Fotos: Links von DIE LINKE Hamburg / rechts Martin Stiewe (HAMBURG PRIDE)

Ein Blick auf Bilder sollte eigentlich ausreichen, um Diskussionen darüber zu unterbinden, ob nun der CSD in Berlin oder Hamburg mehr oder weniger Teilnehmer hatte, als die gestrigen Klimademos. Letztere versammelten ganz eindeutig mehr Protestler. Schaut man aber auf den CSD als Event, lockt er regelmäßig mehr Menschen an, als jede andere politische Veranstaltung. Nur ist es halt ein deutlicher Unterschied, ob Menschen sich aufmachen, um selbst Teil einer Demonstration zu sein, oder sie aus verschiedensten Beweggründen eine solche besuchen. Insofern sind Vergleiche, wie sie nun vereinzelt auftauchen, ziemlich unstatthaft und teilweise sogar mutmaßlich homophob. 

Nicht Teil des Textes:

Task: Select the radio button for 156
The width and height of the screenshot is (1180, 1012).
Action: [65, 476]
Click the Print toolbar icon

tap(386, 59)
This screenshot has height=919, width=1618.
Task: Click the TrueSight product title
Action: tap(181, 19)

Hamburger CSD-Vorstand kritisiert Medien 

Ein krasses Beispiel, wie schlecht Redaktionen der klassischen Verlagshäuser diesbezüglich teilweise arbeiten, deckte heute Stefan Mielchen, 1. Vorsitzender von Hamburg Pride auf: 

„Bemerkenswert finde ich das Presseecho zum gestrigen Tag in Hamburg. Der Chefredakteur des Abendblattes ist völlig aus dem Häuschen, weil er, wie er schreibt, so etwas noch nicht erlebt hat: 70.000 Menschen! Und dann: „Wann hat es das zuletzt gegeben, dass sich so viele Menschen in Hamburg hinter einem Ziel versammelt haben? Die nicht nur gegen, sondern vor allem für etwas demonstrieren? Die zu Tausenden Plakate basteln, eines kreativer als das andere, die singen, trommeln, tanzen, ja, auch feiern.“ Hätte ich ihm schnell sagen können.

Auch die Mopo fragt: „Wann waren zum letzten Mal so viele Menschen auf der Straße?“ und listet ebenfalls eine Reihe von Demos zurück bis 1958 auf. Ignoriert aber komplett den CSD, bei dem laut ihrer eigenen Berichterstattung vom 4. August 2019 in diesem Jahr mehr als 240.000 Menschen in Hamburg für mehr Rechte und Gleichberechtigung „demonstrierten“. Mit der Einschränkung, dass diese 240.000 Menschen laut damaliger Mopo-Überschrift eine „bunte Parade feierten“. Als ob Spaß und politisches Anliegen ein Widerspruch wären.“

Er fragt weiter: Die einen, die für den Klimaschutz „singen, trommeln, tanzen, ja, auch feiern“ – und die anderen, die eine bunte Parade „feiern“ und vergessen werden. Haben wir jetzt ein Vermittlungsproblem oder die Journalist*innen ein Verständnisproblem? Ich fürchte: beides.

Die schrecklich nette Homophobie der Medien 

Wenn man Proteste so beschreibt wie die beiden genannten Beispiele, ist es entweder journalistischer Unfähigkeit oder mindestens verinnerlichter Ablehnung der Akzeptanz von queeren Themen als gesellschaftlich relevant verschuldet, wenn die CSDs nicht erwähnt werden.

Die ewige Frage

Oder müsse wir uns doch noch mal damit auseinandersetzen, wie weit wir unsere Prides in Richtung Fußballfanmeile mit Schlagerbeschallung entwickeln wollen? Das trifft allerdings auf den Hamburg Pride mit seinen offiziell 15.000 Teilnehmenden und der strickten Trennung von Demo und Straßenfest weit weniger zu, als auf den CSD in der Hauptstadt, wo die eigentliche Demonstration bereits das zweite Jahr in Folge mit massiven organisatorischen Problemen zu kämpfen hatte, die eine verlässliche Schätzung von Teilnehmerzahlen unmöglich machen und bei dem die Verquickung von Biermeile und Demo absolut wirkt.